Written by the Web Team
Dr. Gelia T. Castillo, national scientist and member of the Philippine Rice Research Institute (PhilRice) Board of Trustees, challenged Mindanao farmers to improve their yield during the Farmers’ Field Day and Forum in PhilRice Agusan in Basilisa, Remedios T. Romualdez, Agusan del Norte, Sept. 22.
Close to 1,000 farmers, students, representatives of local government units, and members of the press from Regions 10, 11, and 13, attended the activity.
Recognizing the issues on food production, Castillo said “farmers have a huge role to play” in producing more rice to feed the ballooning population.
“The Caraga region has slightly higher per capita rice availability (129 kg) than the national average (119 kg)…..The challenge now is how to increase rice productivity so the region can contribute to Philippine rice self-sufficiency,” Castillo said.
Castillo stressed that 27 percent of the country’s population are in 26 marginal provinces while 17 and 16 percent are in non-rice producing cities in the National Capital Region and non-rice producing provinces, respectively. To feed this population and for the country to be rice self-sufficient in 2013, Castillo urged farmers in provinces with higher per capita rice availability to increase their production.
Castillo noted that the farmers’ inquisitiveness and their eagerness to bring their children to PhilRice experimental fields to learn with them show the tillers’ determination in improving their yield.
Meanwhile, PhilRice Executive Director Eufemio T. Rasco Jr. assured farmers that the Institute will intensify rice research and development efforts in Mindanao as some of the country’s poorest farmers are in the region. In Northern Mindanao and in Davao and Caraga regions, the areas covered by PhilRice Agusan, wet and very wet climatic conditions limit the farmers in attaining high yield.
Addressing farmers’ concerns on salinity and rat attack, PhilRice researchers advised farmers to plant Salinas varieties available at PhilRice Agusan and adopt the PhilRice-developed trap barrier system.
Dr. Nenita V. Desamero, PhilRice’s program leader on Developing Technologies to Break the Low Rice Yield Barriers in Rainfed, Upland, and other Adverse Environments, also explained to the inquiring farmers the importance of continually producing rice varieties.
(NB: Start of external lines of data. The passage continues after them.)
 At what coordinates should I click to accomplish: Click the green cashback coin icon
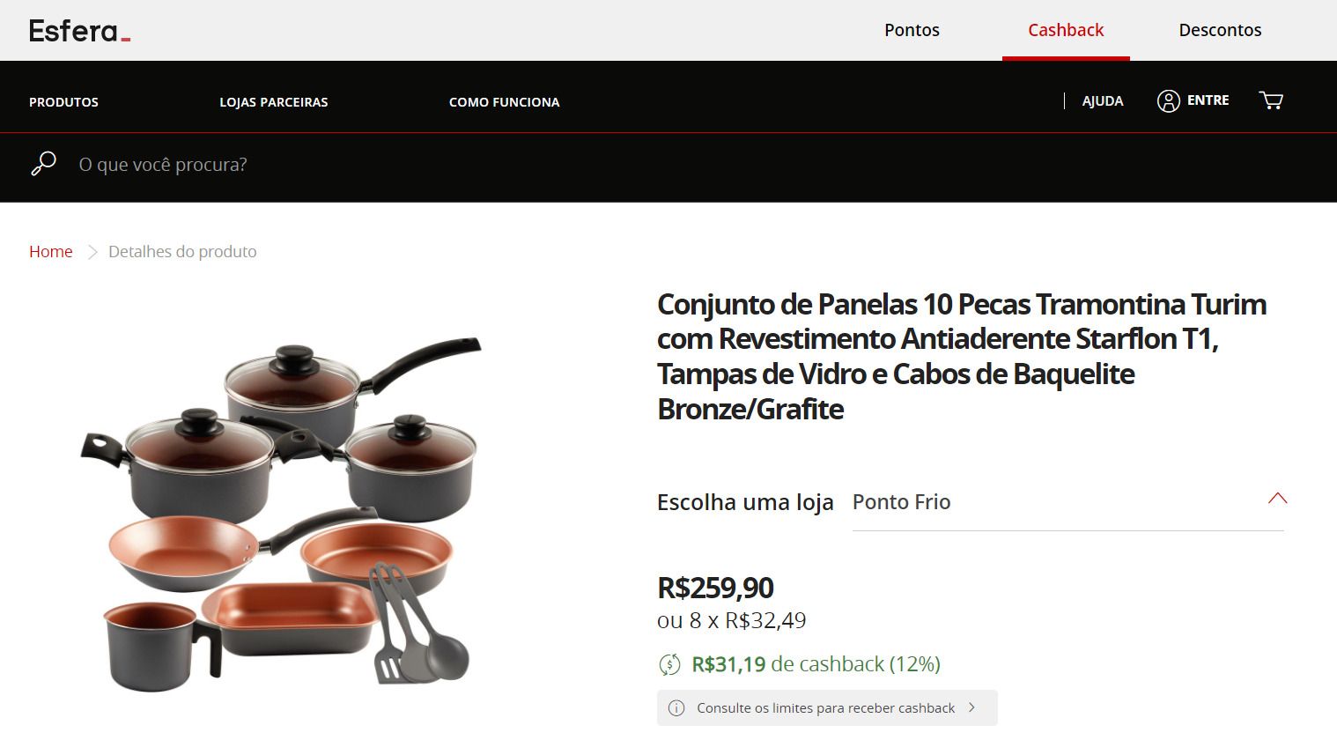point(669,664)
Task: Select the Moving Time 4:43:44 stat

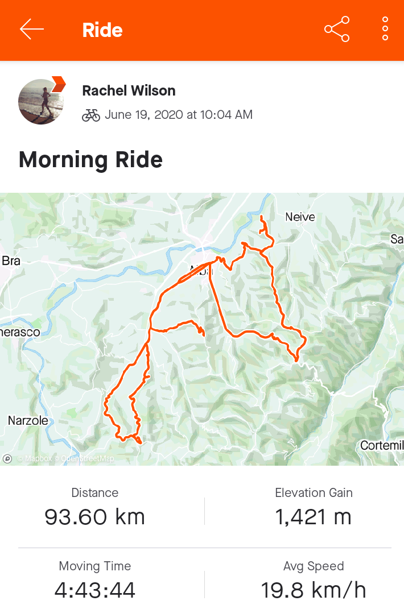Action: coord(95,580)
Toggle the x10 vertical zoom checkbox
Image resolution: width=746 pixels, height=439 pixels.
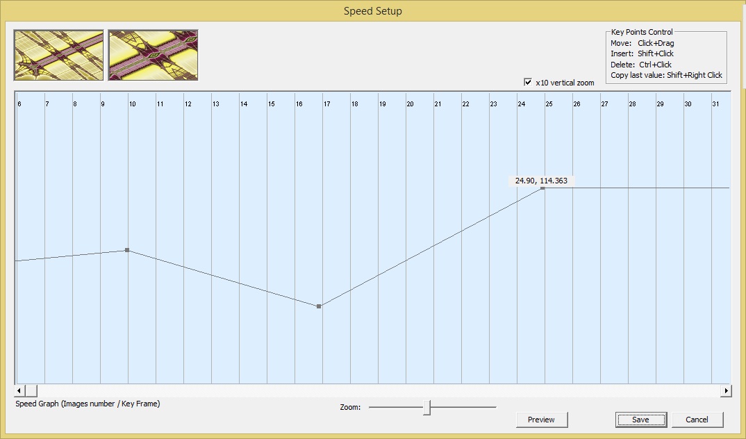[528, 83]
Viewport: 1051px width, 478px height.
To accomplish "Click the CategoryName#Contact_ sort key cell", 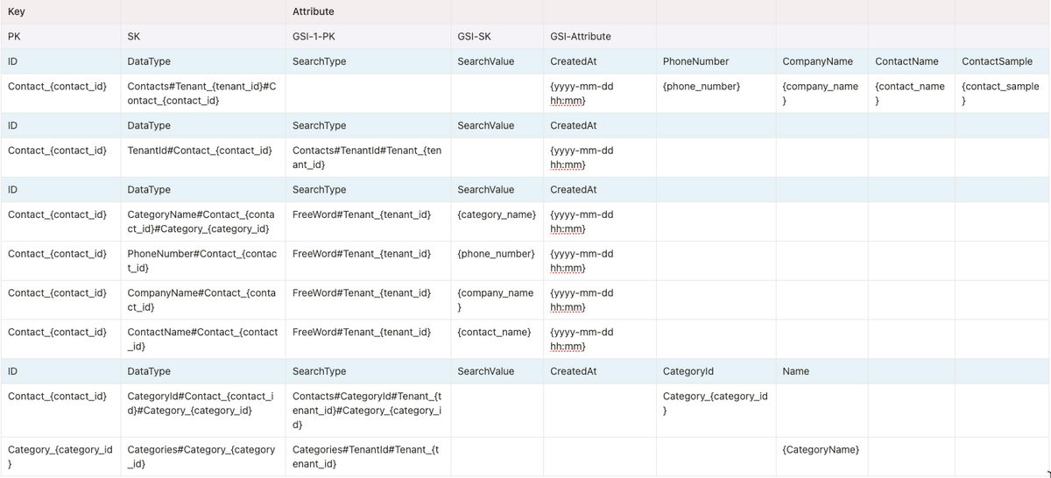I will pos(203,221).
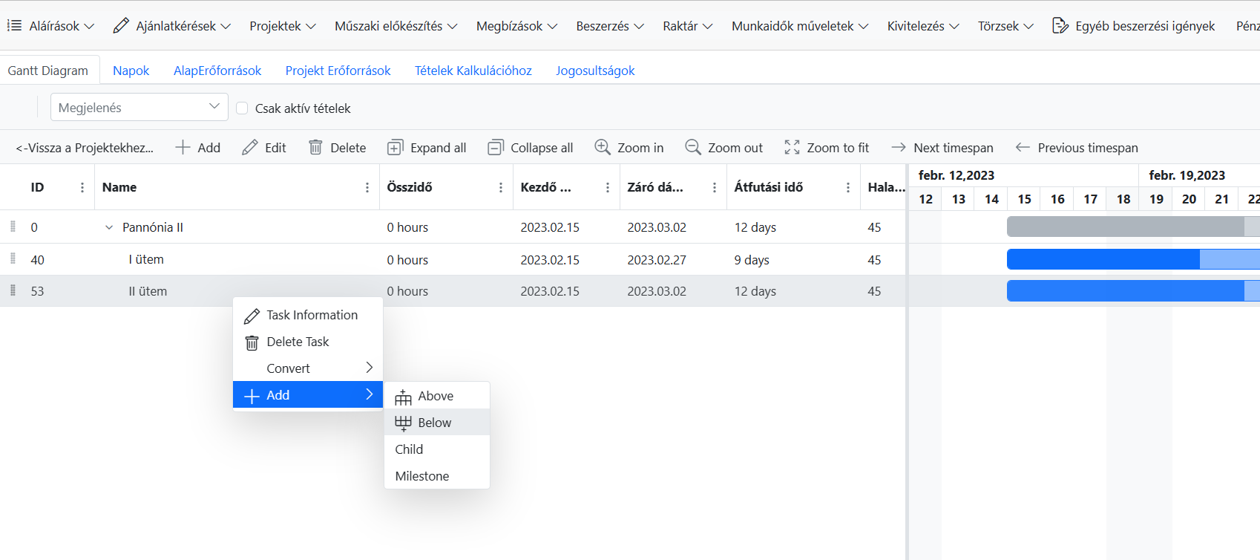Collapse the Pannónia II tree row

click(x=109, y=228)
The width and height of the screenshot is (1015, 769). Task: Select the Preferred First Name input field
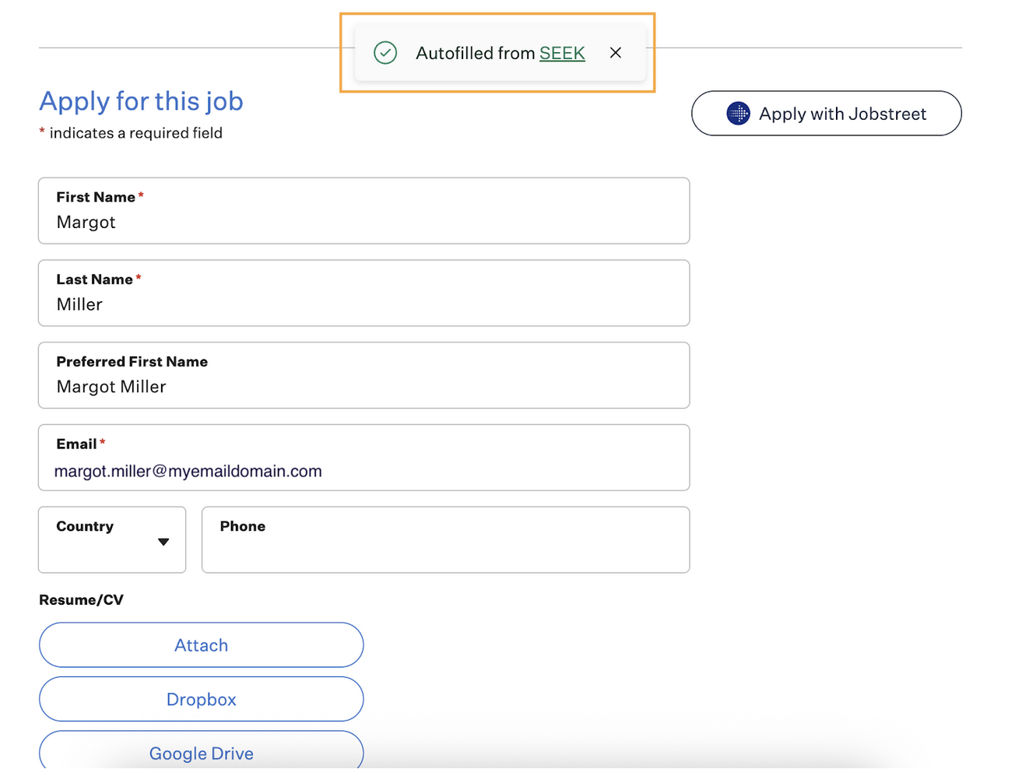pos(364,386)
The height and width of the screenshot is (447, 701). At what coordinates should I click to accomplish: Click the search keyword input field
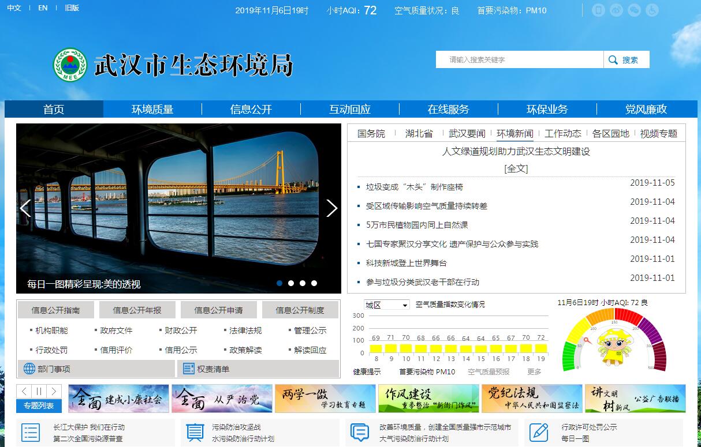tap(520, 60)
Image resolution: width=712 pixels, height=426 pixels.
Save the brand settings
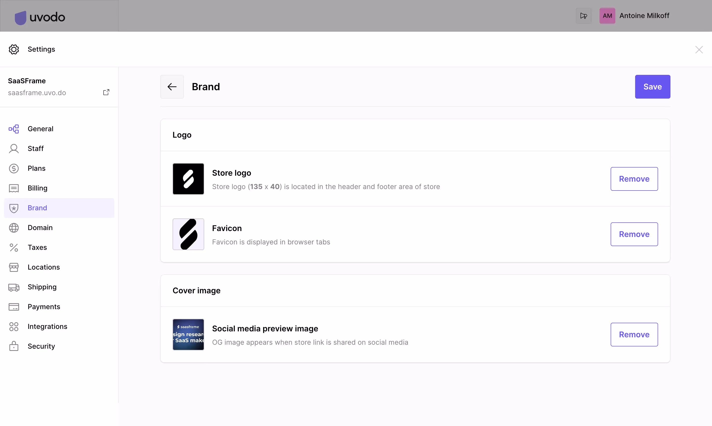click(x=652, y=86)
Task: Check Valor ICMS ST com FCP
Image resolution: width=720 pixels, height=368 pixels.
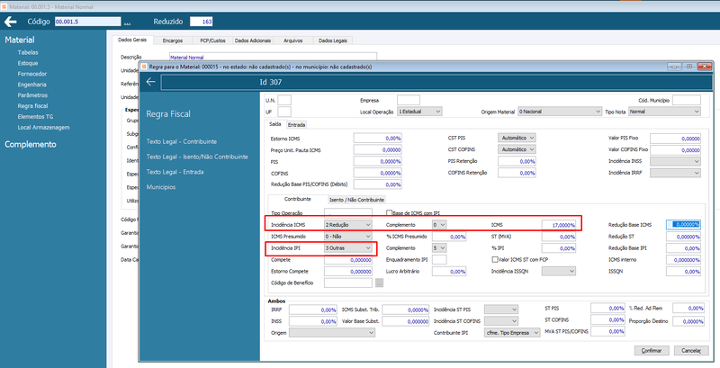Action: click(494, 260)
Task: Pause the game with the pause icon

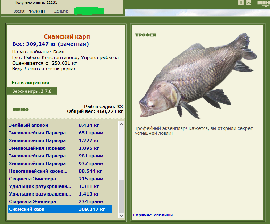Action: click(x=241, y=2)
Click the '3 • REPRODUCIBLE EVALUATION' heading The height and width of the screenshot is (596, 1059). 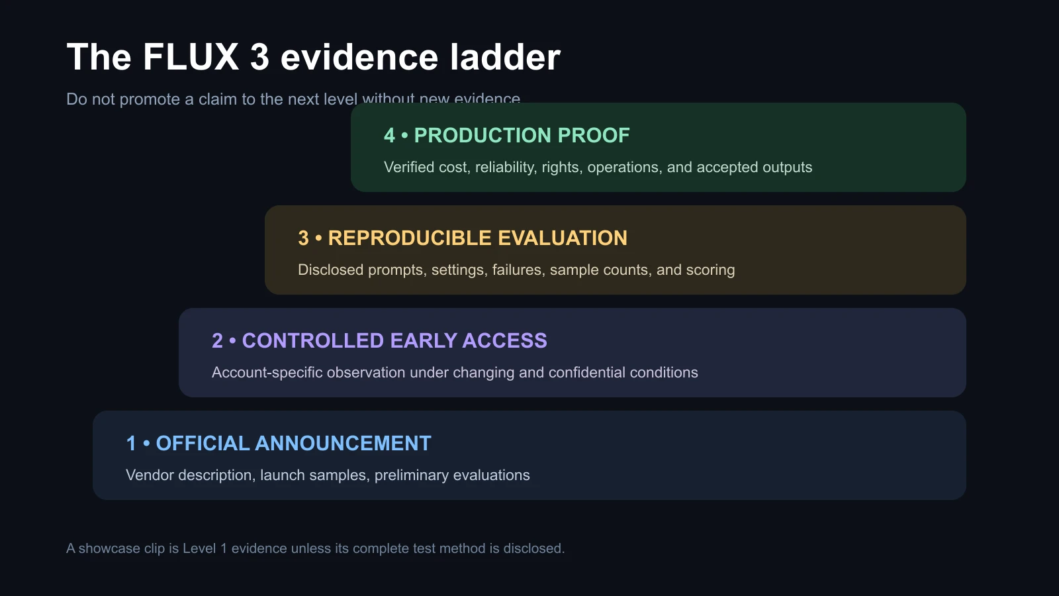pos(463,238)
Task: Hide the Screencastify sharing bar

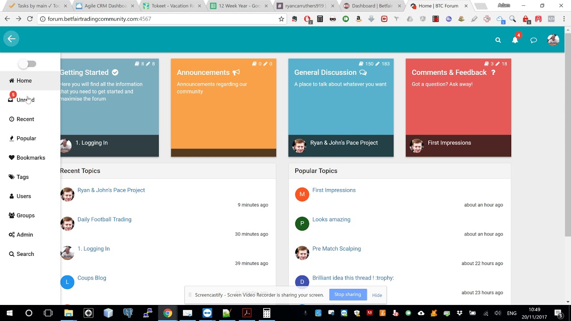Action: (377, 295)
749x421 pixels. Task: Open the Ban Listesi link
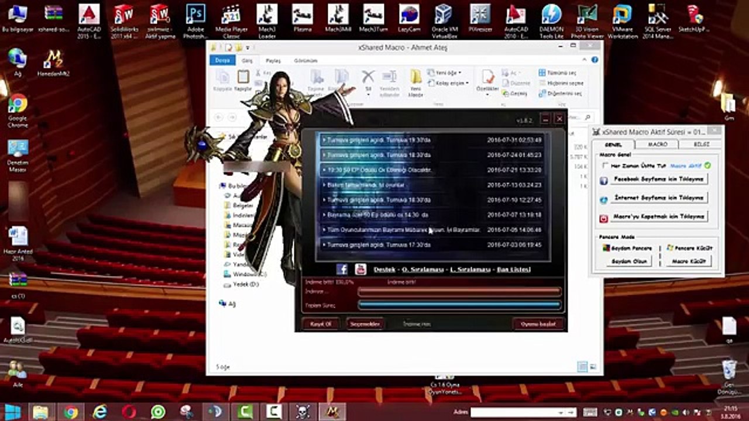click(x=513, y=270)
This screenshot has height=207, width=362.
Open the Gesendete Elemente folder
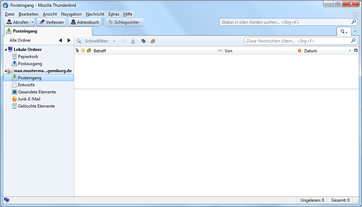pos(37,92)
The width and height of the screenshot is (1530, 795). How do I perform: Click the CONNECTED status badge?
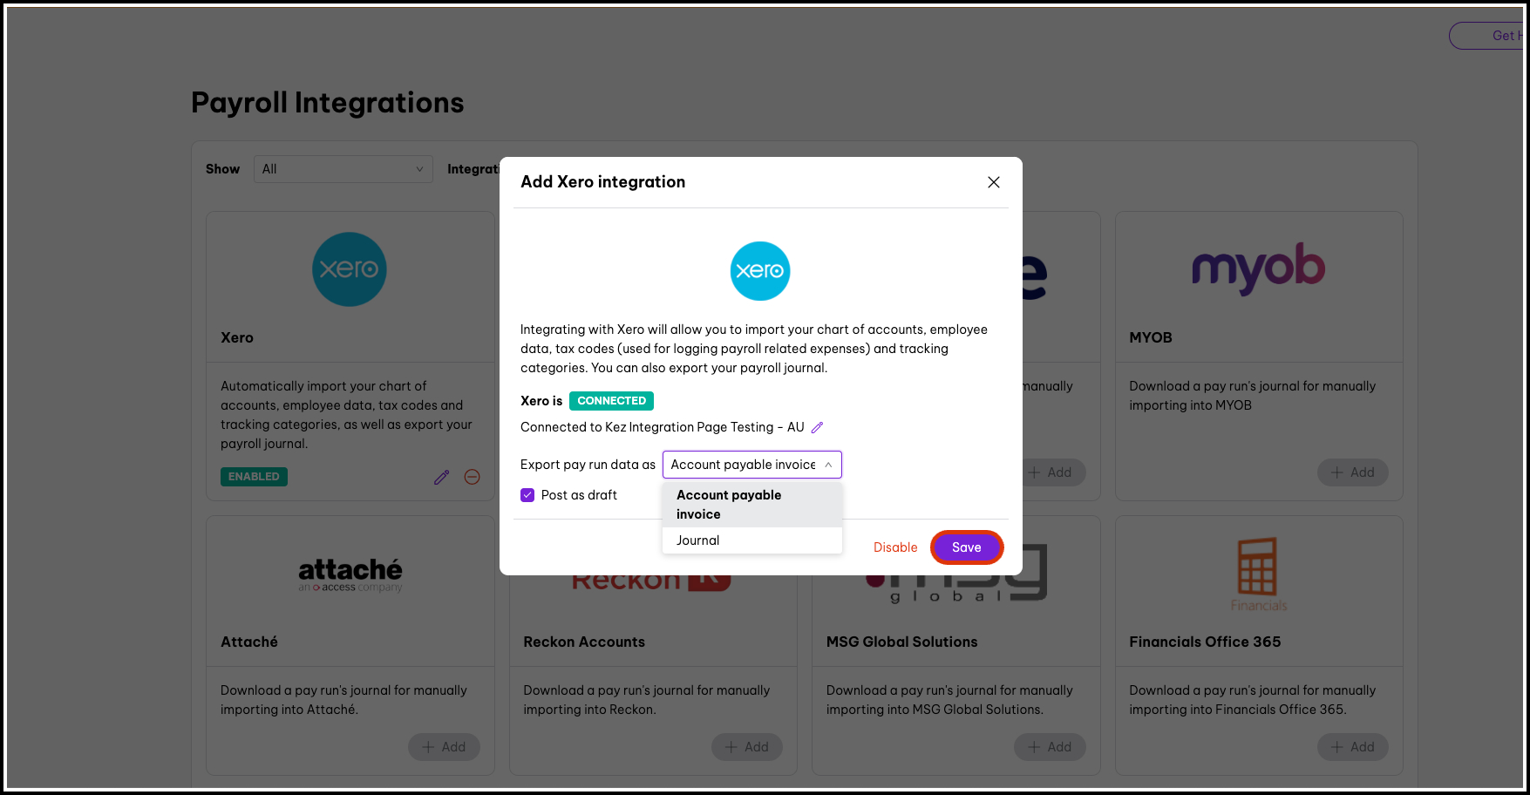(611, 401)
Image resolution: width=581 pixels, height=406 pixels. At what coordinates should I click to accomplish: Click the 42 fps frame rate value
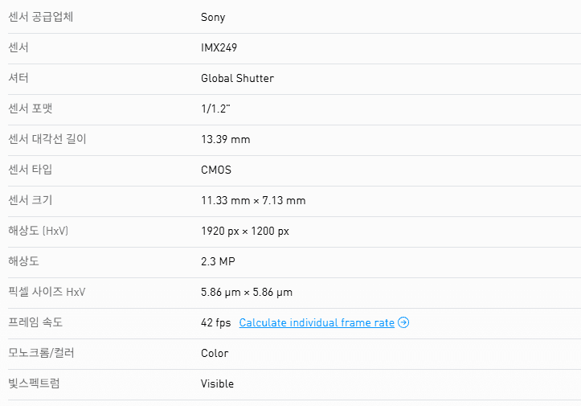215,322
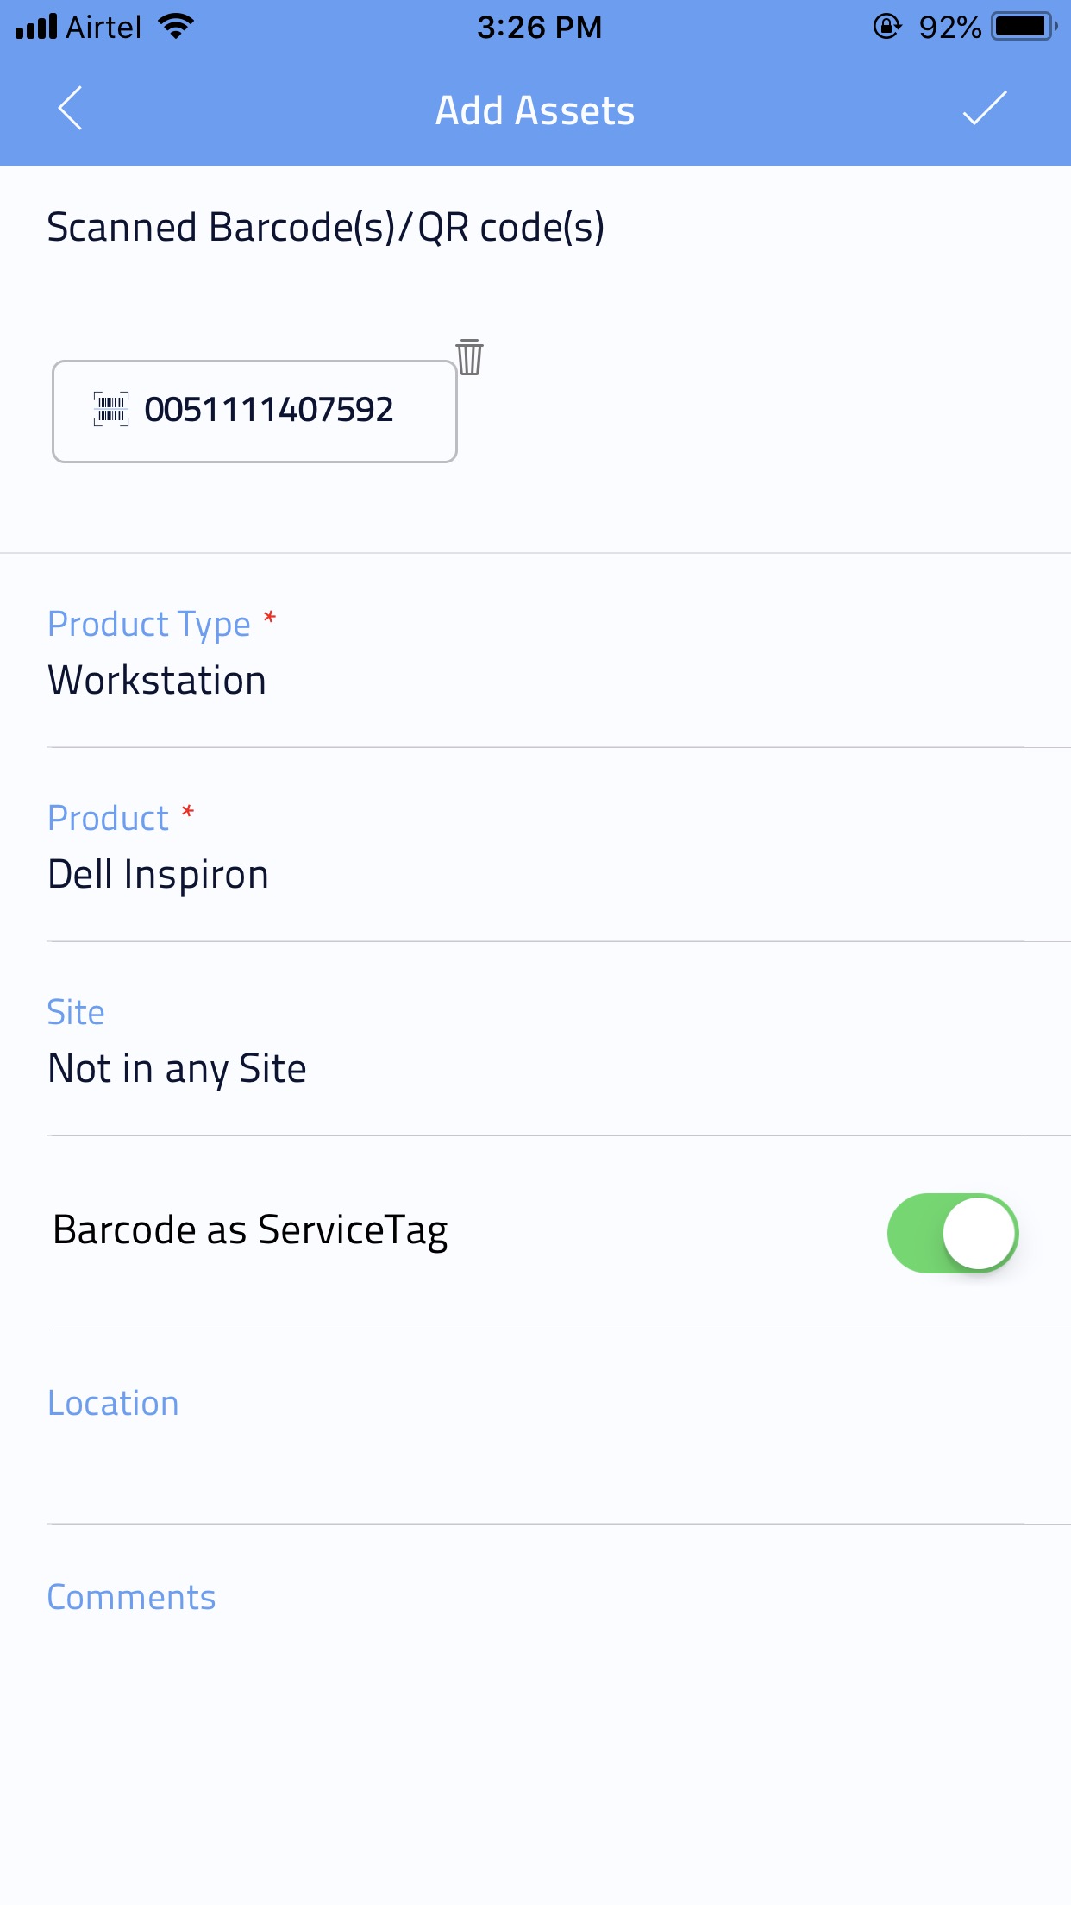
Task: Tap the 3:26 PM clock in status bar
Action: [539, 27]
“There are several reasons why we do this. First is the need to maintain diversity on the rice field. Second is to keep choices open for the farmers,” Desamero said.
She pointed that biodiversity or having a pool of varieties provides farmers with selection of available varieties to plant during pest infestations. She also said that more rice varieties are being bred owing to farmers’ varied varietal and consumers’ grain preferences.
Technology, knowledge showcase
To help farmers attain high yield, nutrient management technologies such as the Minus-One Element Technique (MOET) were exhibited during the field day and forum. MOET, a simple soil test that farmers can do to determine soil nutrient deficiencies, guide rice tillers on proper fertilizer application.
PhilRice Agusan, a center on nutrient management research, also exhibited technical posters and crop protection strategies such as the use of biological control agents.
Among the varieties showcased during the activity, farmers preferred NSIC Rc160, a variety with an average yield of about 6 t/ha, owing to its good eating quality and yield.
With a maximum yield of 8 t/ha, NSIC Rc160 is also good for ratooning or letting the rice plant produce new tillers after harvesting the crop.
“It feels great learning that farmers like the variety we bred at PhilRice,” said Dr. Manuel Jose C. Regalado, PhilRice deputy executive director for research.
Regalado also announced that the Department of Agriculture will train farmers’ associations on seed production to improve their capability in producing their own high-quality seeds.